Simpson’s grade of excision was I in six, II in 11, III in nine and IV in 11 patients, respectively. Follow-up assessment (2 months to 9 years) in 27 patients (72.9%) showed that 23 patients returned to their previous activity level with either no or minimal symptoms, three returned to previous activity level with major cranial nerve palsy, and one patient required permanent assistance. One patient had recurrence and four others underwent resurgery for residual tumor.
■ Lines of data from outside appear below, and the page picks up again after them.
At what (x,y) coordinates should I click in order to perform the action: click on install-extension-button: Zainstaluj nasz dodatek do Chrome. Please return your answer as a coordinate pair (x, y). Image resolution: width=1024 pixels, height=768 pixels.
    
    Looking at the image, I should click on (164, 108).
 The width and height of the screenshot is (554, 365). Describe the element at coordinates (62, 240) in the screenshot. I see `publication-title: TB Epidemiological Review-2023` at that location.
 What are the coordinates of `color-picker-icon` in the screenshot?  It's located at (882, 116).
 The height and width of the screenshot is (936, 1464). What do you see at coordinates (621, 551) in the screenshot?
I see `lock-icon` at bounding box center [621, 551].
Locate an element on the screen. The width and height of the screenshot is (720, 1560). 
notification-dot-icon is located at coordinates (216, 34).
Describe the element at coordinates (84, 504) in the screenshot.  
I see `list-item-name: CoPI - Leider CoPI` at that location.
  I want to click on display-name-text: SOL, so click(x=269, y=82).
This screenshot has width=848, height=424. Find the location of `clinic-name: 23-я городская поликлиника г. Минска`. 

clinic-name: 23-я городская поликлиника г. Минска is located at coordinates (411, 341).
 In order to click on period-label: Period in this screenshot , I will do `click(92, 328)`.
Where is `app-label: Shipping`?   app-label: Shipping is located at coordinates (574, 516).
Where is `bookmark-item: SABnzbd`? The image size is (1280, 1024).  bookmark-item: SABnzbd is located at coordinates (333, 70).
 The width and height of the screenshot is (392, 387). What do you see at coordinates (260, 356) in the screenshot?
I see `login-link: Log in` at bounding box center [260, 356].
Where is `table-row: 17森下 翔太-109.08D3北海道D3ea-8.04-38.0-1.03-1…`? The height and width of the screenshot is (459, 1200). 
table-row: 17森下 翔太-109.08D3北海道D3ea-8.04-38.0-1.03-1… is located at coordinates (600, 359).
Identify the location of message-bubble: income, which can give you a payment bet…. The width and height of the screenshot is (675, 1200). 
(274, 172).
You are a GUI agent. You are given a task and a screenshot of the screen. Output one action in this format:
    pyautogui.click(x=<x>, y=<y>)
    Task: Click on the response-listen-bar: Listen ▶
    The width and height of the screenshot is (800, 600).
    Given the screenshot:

Two patients with petroclival lesions died due to aspiration pneumonitis and meningitis, respectively; one with CP angle TM presented in a poor general condition and expired following emergency ventriculoperitoneal shunt and subsequent definite surgery. Pseudomeningocele, cerebrospinal fluid leak, and cranial nerve palsy were the major morbidities.

Conclusions

Classifying TM into medial and lateral, supra and infratentorial groups helps in deciding an appropriate and safe approach. Meticulously preserving venous sinuses is important since the risk of venous infarction cannot be predicted even with radiological good venous collaterization and apparent venous sinus blockade by tumor. Laterally situated tumors carry a better prognosis when compared to the medially situated ones. Leaving a small residual tumor in an effort to preserve important neurovascular structures does not obviate the expectation of a good long-term prognosis with minimal morbidity and low recurrence rates.